What are common reasons to change treatments for multiple sclerosis?
Dr. Harel outlines the most common reasons someone might change their MS medication:
1. Your medicine isn’t working well enough — or not working at all.
“It’s what I [refer] to as incomplete effectiveness,” says Dr. Harel. “The medication may not be effective enough, or not as much as we'd like, and we can do better in this modern era by escalating therapies.”
Keep in mind that it may take several months before you can know for sure if a medication is working for you.
2. Your medicine is causing side effects that you get in the way of your life.
“One of the other potential common reasons for switching is tolerability issues,” says Dr. Harel. “If there are side effects that impact somebody's day to day, that may be a reason to switch therapies.”
3. Your medicine is having negative effects on your health.
“Then finally, if there's a safety concern,” says Dr. Harel. “If there's something that your doctor sees in your blood work, for example, that raises safety issues, that may be a reason to switch therapy options.”

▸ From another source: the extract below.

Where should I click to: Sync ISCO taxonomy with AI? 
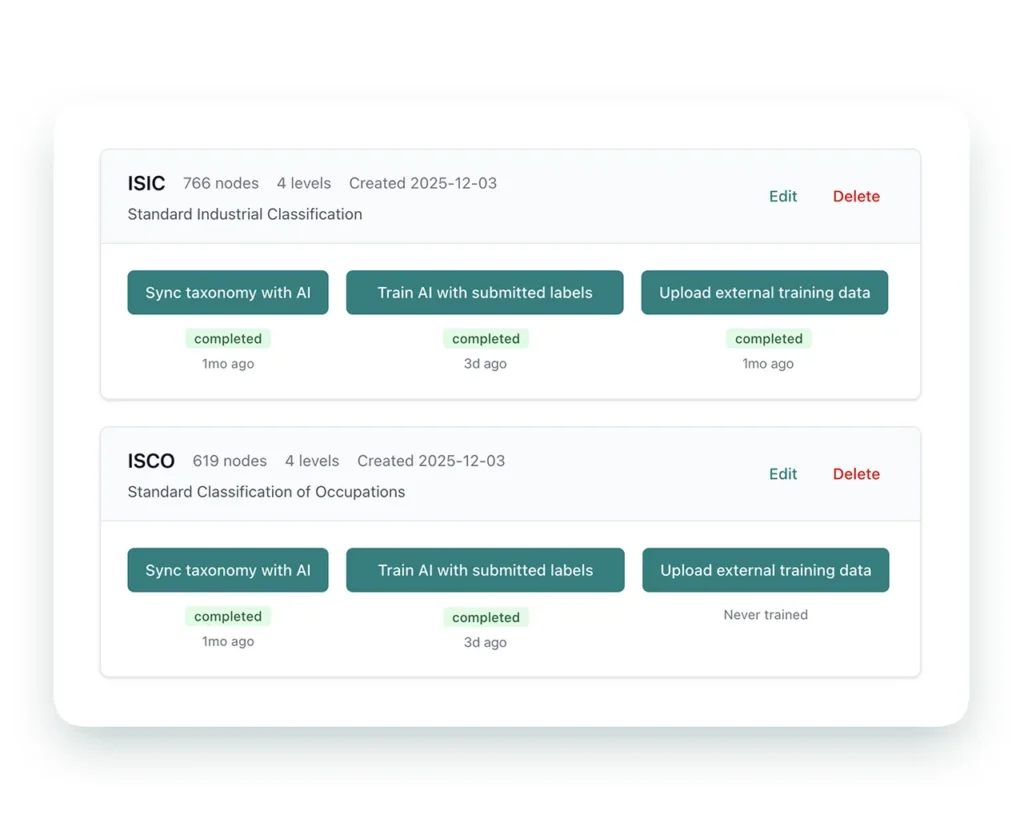pyautogui.click(x=228, y=570)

4. The medicine doesn’t work with your lifestyle, schedule, or preferences.
“If somebody's having, for example, difficulty remembering pills or injections, they may bring that to their doctor and have a discussion about other options for therapies,” says Dr. Harel. “If the current therapy doesn't really agree with their current lifestyle, [such as] if they have either a busy schedule or they're traveling a lot, they may not be able to come in for infusions.”

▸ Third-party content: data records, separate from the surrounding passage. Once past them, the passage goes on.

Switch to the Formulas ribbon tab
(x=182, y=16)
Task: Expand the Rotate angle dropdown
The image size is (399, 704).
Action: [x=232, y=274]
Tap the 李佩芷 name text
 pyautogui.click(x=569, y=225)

Be honest with your care team about how your current treatment is (or isn’t) working
When your treatment isn’t working, you might fall prone to hopelessness, isolation, and even depression. It doesn’t have to be this way. Tell your loved ones what you need from them in order to help you stay the course while you try out different options.
“I always remind patients that this is a team effort — [I] really encourage my patients to come over and discuss any concerns that they have about medications, any side effects that they may be having, anything like that,” says Dr. Harel. “It really requires an open dialogue.”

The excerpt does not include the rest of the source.